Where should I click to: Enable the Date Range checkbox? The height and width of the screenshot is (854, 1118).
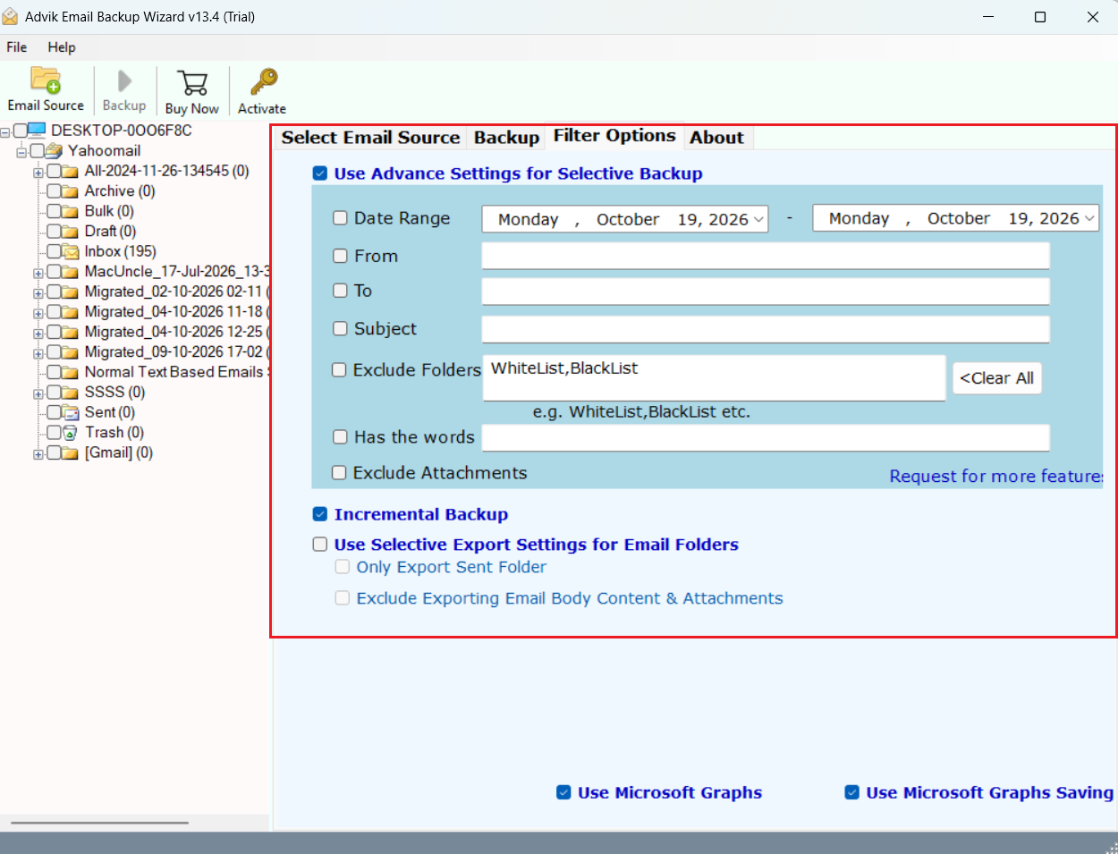point(340,218)
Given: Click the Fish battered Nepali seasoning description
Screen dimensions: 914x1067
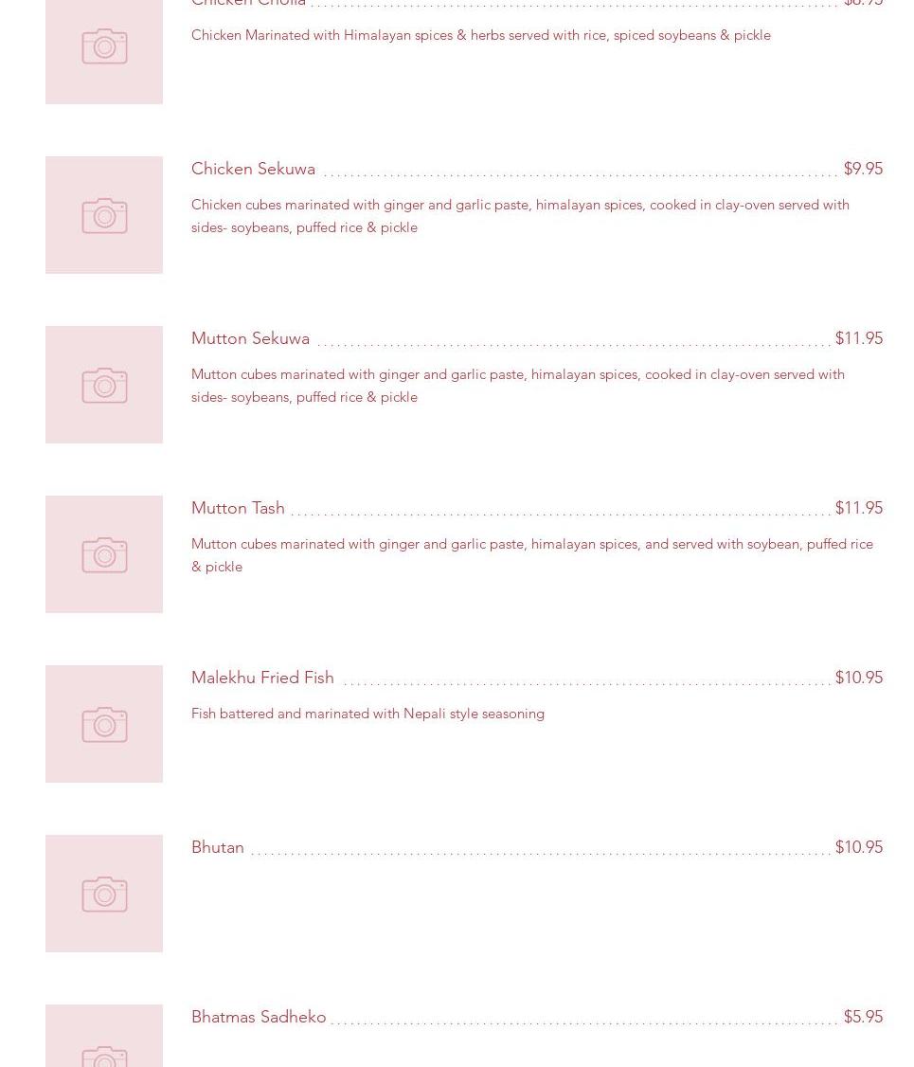Looking at the screenshot, I should click(367, 714).
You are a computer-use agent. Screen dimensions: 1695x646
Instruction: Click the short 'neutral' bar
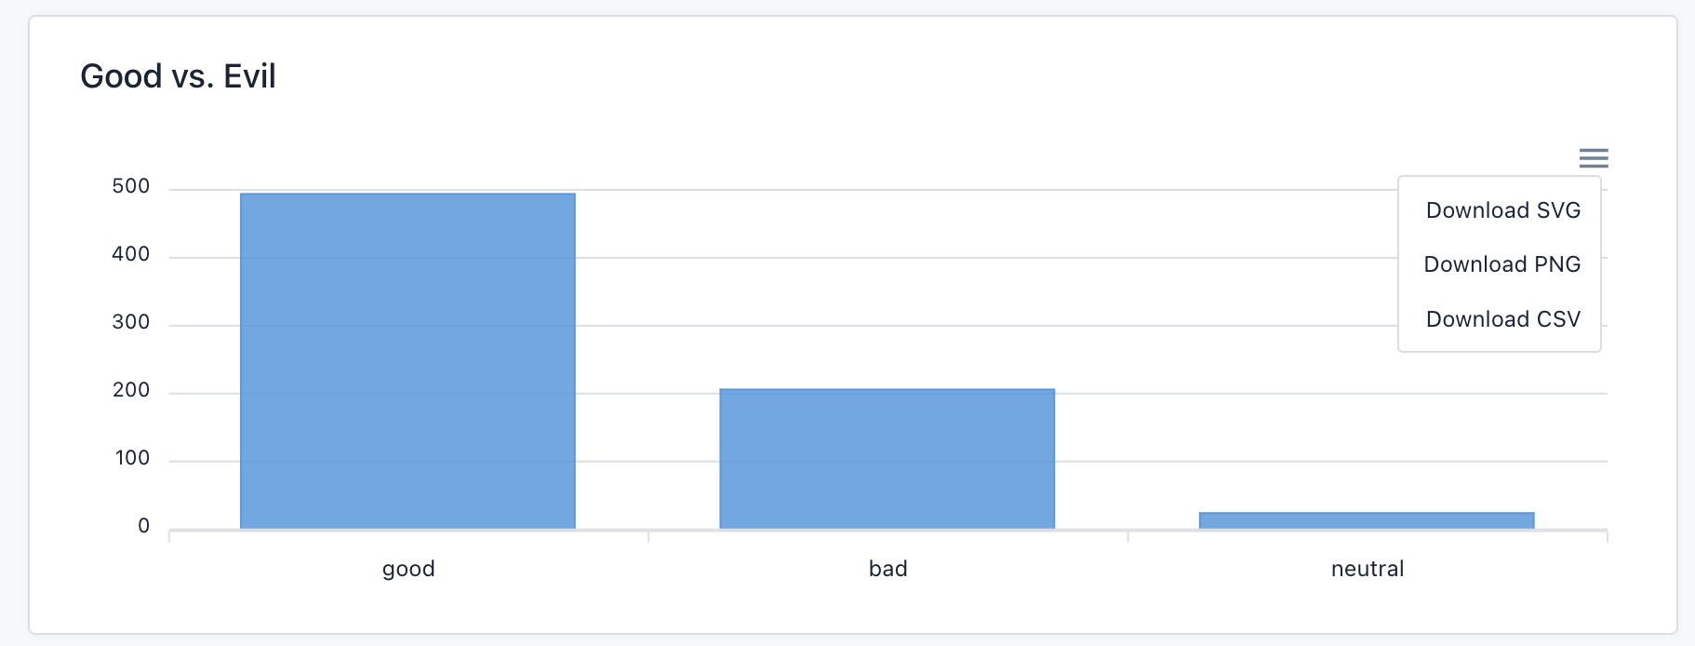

....

- [WORK ORDER] Leave out any pictures, please, and quote only the lines from the top of the data through the line that contains "Given: Click the".

- [RESPONSE TO THIS EXERCISE]
Where should I click to: Enable the Date Range checkbox? The height and width of the screenshot is (854, 1118).
point(340,218)
Given: Click the Fish battered Nepali seasoning description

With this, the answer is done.